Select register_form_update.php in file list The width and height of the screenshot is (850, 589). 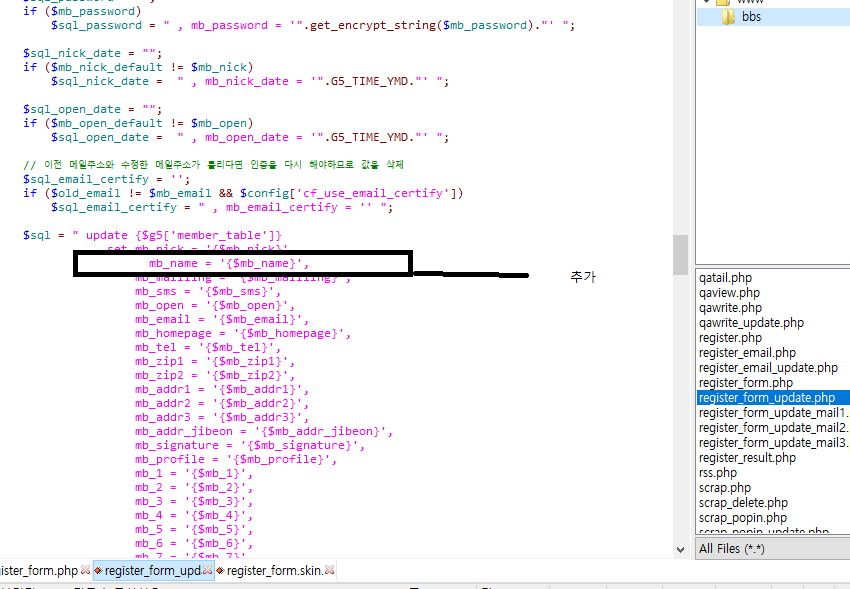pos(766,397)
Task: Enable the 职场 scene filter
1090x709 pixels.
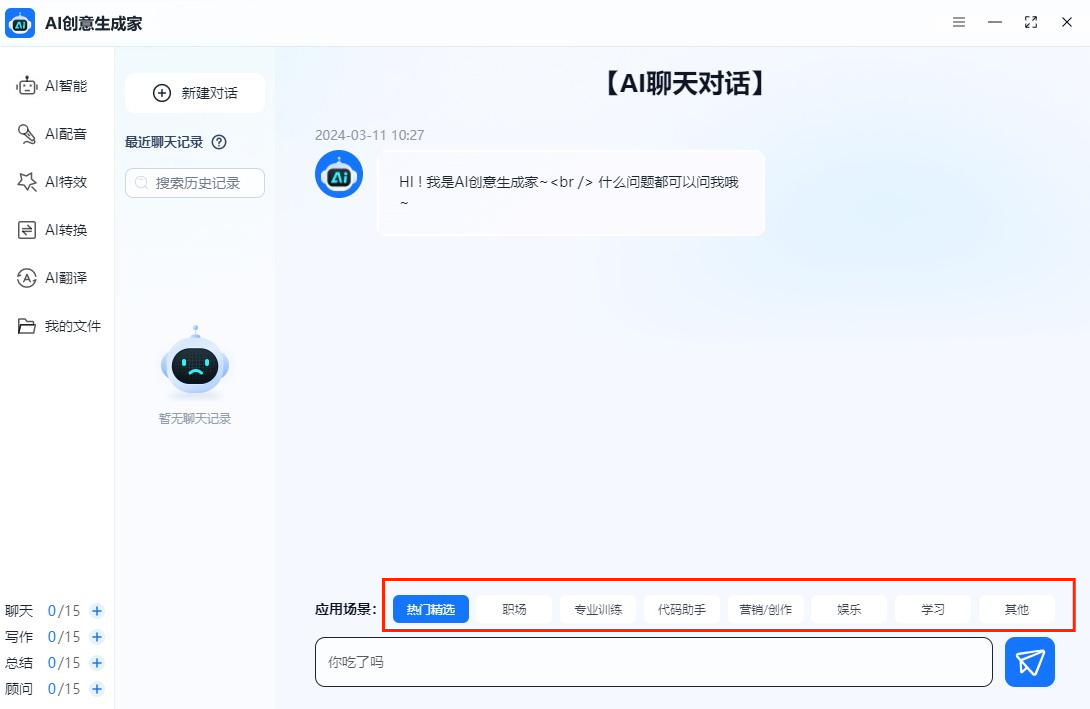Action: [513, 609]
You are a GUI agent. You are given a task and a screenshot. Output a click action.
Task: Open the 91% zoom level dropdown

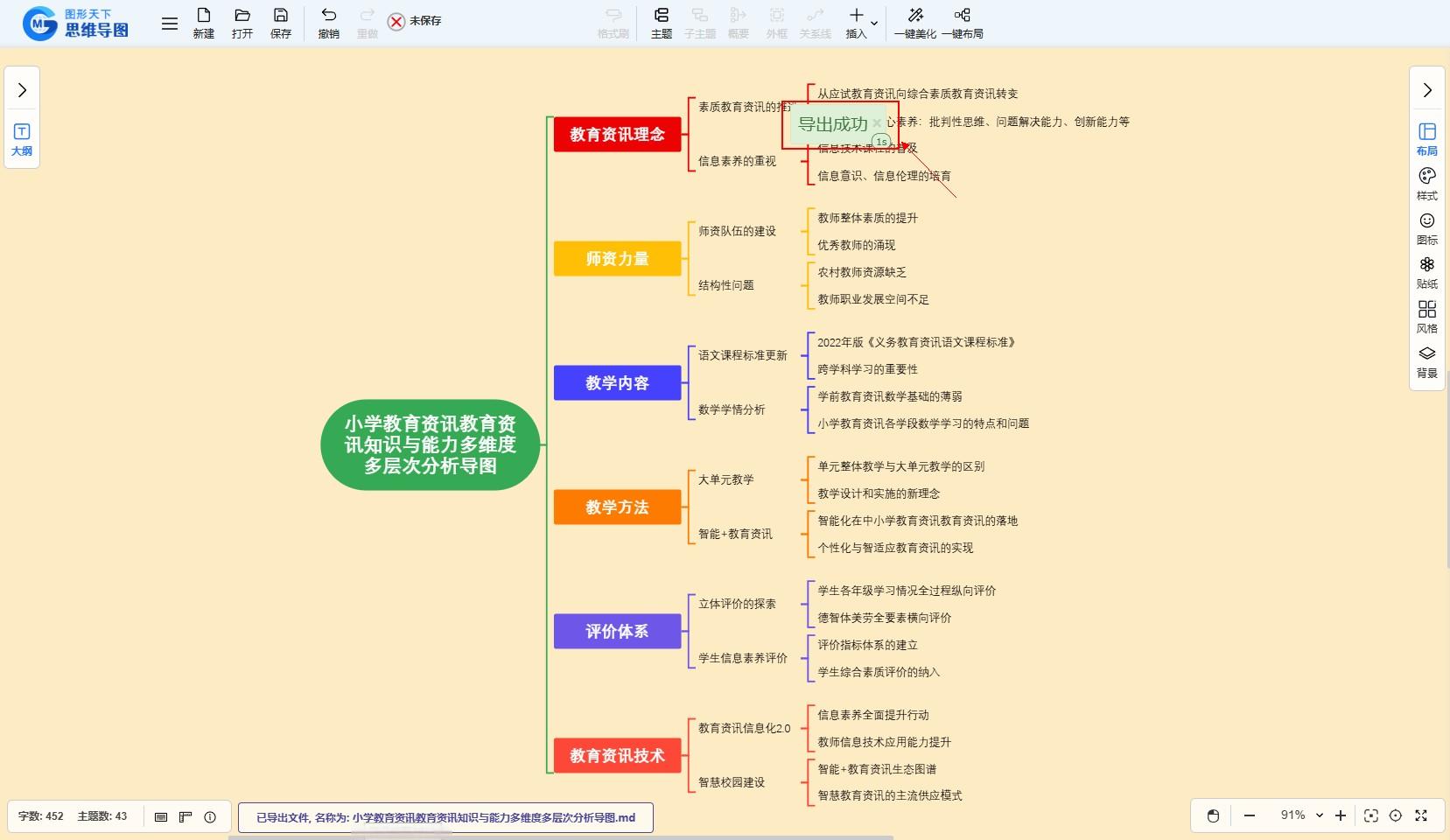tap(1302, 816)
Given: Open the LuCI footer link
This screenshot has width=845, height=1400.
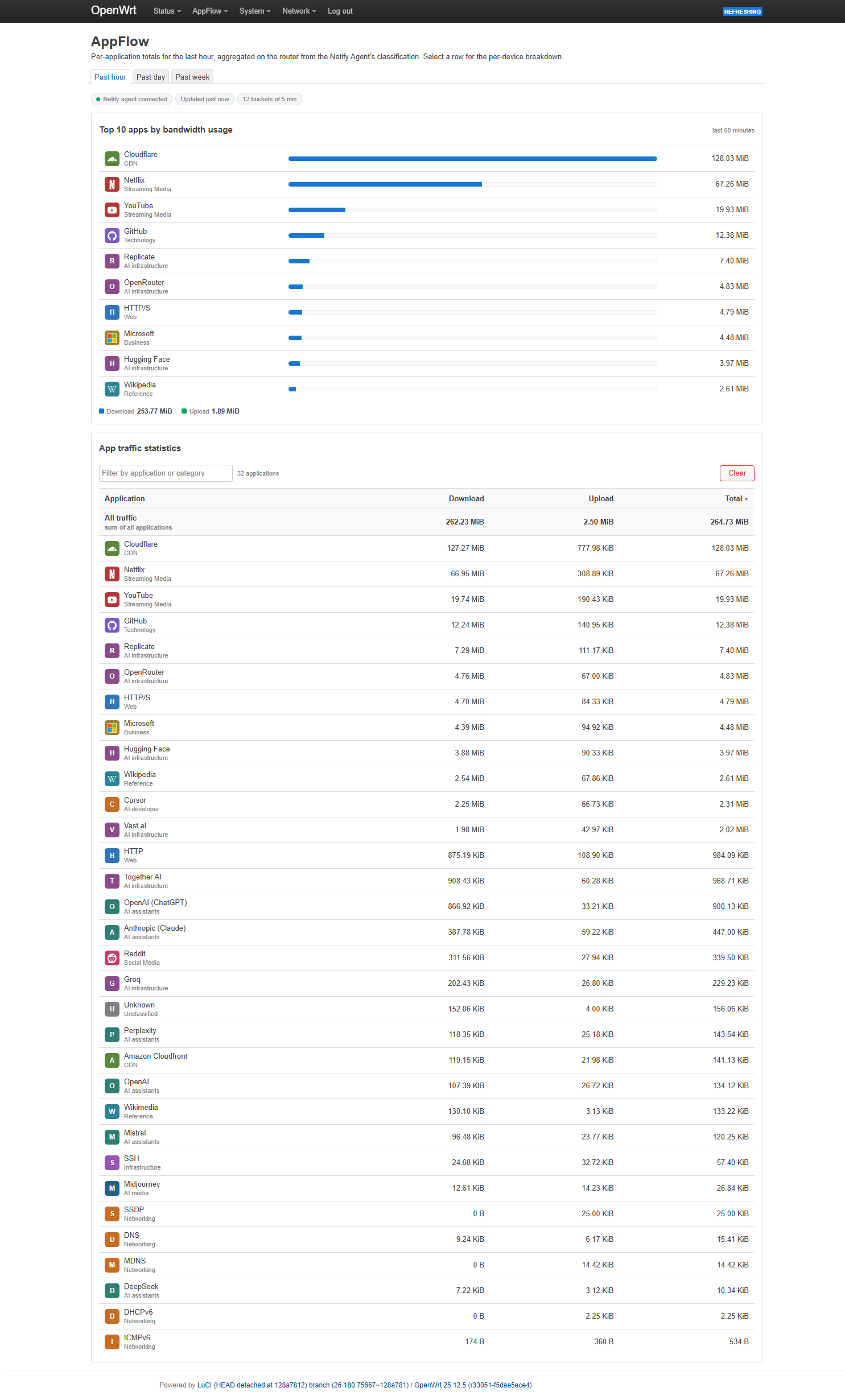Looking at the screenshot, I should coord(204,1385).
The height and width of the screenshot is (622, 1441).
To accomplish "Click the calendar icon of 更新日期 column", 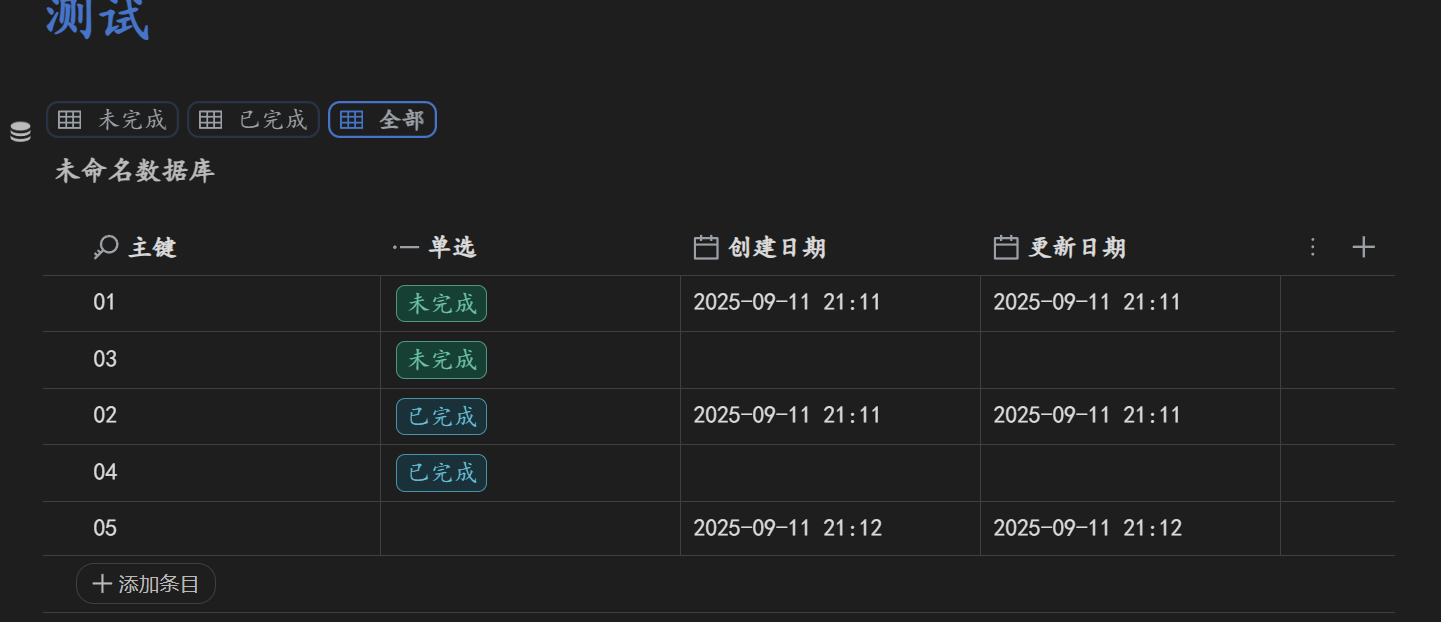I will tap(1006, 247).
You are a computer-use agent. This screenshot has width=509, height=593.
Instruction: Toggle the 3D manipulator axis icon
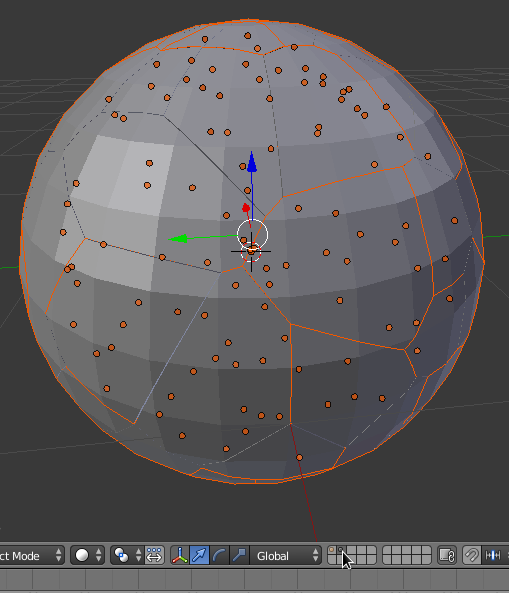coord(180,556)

════════

**DESCRIPTION OF THE TASK**
Make a copy of each line in the records that has the word "agent".

**SOLUTION TO THE PROBLEM**
You are a GUI agent. You are given a task and a screenshot. Output a click action.
You are a computer-use agent. This screenshot has width=509, height=593.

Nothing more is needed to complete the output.